Para garantir a comparabilidade com o rendimento, o
especialista olhou para o preço da cesta básica em uma média móvel de três
meses.
Já o salário mínimo era de R$ 1.412 no ano passado. O valor
foi reajustado para R$ 1.518 em 2025.
O estudo ainda leva em consideração projeções para a inflação
dos alimentos neste e no próximo ano. Segundo Imaizumi, parte dos produtos até
deve subir menos em 2025 com a perspectiva de safra recorde de grãos.

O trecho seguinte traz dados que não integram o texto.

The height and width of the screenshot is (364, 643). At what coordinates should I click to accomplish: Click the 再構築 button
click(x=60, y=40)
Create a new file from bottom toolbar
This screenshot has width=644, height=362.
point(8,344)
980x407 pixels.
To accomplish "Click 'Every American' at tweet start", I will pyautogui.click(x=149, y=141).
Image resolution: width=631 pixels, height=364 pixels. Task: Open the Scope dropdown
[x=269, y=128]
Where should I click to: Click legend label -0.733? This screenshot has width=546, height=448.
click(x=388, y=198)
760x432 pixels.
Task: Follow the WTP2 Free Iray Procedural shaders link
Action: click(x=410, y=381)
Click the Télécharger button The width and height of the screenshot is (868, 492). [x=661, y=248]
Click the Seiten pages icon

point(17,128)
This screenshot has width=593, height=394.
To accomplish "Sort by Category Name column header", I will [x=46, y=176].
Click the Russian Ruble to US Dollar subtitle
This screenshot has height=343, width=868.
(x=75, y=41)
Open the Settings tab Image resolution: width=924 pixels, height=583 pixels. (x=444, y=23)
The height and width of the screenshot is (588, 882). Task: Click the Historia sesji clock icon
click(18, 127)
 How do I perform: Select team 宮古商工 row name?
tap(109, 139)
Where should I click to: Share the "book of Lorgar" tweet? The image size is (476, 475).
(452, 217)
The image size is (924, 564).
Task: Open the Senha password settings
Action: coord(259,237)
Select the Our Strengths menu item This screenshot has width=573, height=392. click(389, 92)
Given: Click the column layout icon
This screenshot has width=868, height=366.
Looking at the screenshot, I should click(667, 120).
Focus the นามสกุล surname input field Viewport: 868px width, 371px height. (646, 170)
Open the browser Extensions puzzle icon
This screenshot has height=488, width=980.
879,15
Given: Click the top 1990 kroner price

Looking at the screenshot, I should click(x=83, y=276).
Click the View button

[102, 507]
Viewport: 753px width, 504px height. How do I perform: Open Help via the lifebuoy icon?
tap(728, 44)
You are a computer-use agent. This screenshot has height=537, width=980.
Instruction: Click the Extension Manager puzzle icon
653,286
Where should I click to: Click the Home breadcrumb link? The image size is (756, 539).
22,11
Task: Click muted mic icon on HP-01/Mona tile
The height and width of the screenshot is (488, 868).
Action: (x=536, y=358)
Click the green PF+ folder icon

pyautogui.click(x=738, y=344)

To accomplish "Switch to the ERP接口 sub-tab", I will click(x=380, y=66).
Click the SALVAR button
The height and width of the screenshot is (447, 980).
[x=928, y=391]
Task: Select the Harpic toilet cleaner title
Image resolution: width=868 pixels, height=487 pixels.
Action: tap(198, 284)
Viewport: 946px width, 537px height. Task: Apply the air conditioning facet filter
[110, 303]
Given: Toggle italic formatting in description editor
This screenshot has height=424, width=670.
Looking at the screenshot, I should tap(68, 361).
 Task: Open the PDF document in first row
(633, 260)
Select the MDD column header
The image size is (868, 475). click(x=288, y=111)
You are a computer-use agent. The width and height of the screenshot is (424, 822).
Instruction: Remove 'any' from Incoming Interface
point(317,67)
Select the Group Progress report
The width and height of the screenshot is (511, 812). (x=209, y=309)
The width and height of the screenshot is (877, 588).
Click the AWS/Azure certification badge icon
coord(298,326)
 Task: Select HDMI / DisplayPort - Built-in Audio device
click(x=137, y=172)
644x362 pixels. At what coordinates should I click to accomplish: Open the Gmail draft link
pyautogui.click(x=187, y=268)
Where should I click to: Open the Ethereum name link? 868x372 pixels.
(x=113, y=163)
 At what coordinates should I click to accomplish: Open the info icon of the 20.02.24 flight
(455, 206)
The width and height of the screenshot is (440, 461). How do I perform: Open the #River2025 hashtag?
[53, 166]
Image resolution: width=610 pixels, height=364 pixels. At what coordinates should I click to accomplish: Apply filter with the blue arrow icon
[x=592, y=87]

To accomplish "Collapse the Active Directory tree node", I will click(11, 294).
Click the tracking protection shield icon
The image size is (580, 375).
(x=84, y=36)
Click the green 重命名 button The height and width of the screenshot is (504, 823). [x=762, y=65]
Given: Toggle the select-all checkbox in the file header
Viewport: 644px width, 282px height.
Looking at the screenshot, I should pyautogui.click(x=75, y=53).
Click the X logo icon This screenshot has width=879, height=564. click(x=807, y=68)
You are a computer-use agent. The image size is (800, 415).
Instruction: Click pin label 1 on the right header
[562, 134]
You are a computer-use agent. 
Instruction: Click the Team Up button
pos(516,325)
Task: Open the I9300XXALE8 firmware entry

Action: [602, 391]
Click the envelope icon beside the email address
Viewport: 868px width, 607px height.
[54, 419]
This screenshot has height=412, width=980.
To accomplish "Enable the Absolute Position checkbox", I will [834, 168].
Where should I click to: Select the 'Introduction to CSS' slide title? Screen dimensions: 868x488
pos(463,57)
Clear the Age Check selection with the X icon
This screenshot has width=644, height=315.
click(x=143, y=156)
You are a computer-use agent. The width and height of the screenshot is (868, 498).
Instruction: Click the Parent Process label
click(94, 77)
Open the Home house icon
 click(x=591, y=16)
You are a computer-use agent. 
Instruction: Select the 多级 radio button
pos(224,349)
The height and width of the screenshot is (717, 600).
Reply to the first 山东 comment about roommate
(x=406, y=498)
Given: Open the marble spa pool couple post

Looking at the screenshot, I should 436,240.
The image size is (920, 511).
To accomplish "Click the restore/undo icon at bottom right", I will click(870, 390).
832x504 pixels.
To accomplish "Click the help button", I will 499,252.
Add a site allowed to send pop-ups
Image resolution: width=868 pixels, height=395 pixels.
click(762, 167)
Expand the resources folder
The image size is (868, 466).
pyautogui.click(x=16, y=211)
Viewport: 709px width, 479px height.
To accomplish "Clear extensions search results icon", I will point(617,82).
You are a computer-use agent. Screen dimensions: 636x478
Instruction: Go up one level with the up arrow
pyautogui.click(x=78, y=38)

Por outro lado, itens importantes da cesta de consumo, como
café e carnes, devem seguir pressionando o bolso das famílias, indica o
economista.
Na sexta (31), a Petrobras anunciou aumento no preço médio do
óleo diesel nas refinarias. Como o combustível é um dos insumos da produção e
do transporte de alimentos, pode pressionar a inflação da comida, dependendo do
nível dos repasses ao longo da cadeia.
Antes, na quinta (30), Lula disse que não fará
"bravatas" para conter o custo da alimentação. O presidente sinalizou
que vai se reunir com empresários e produtores e descartou medidas heterodoxas
—sem mencionar a ideia de taxar exportações do agronegócio, que foi defendida
por ala do PT como forma de conter os preços.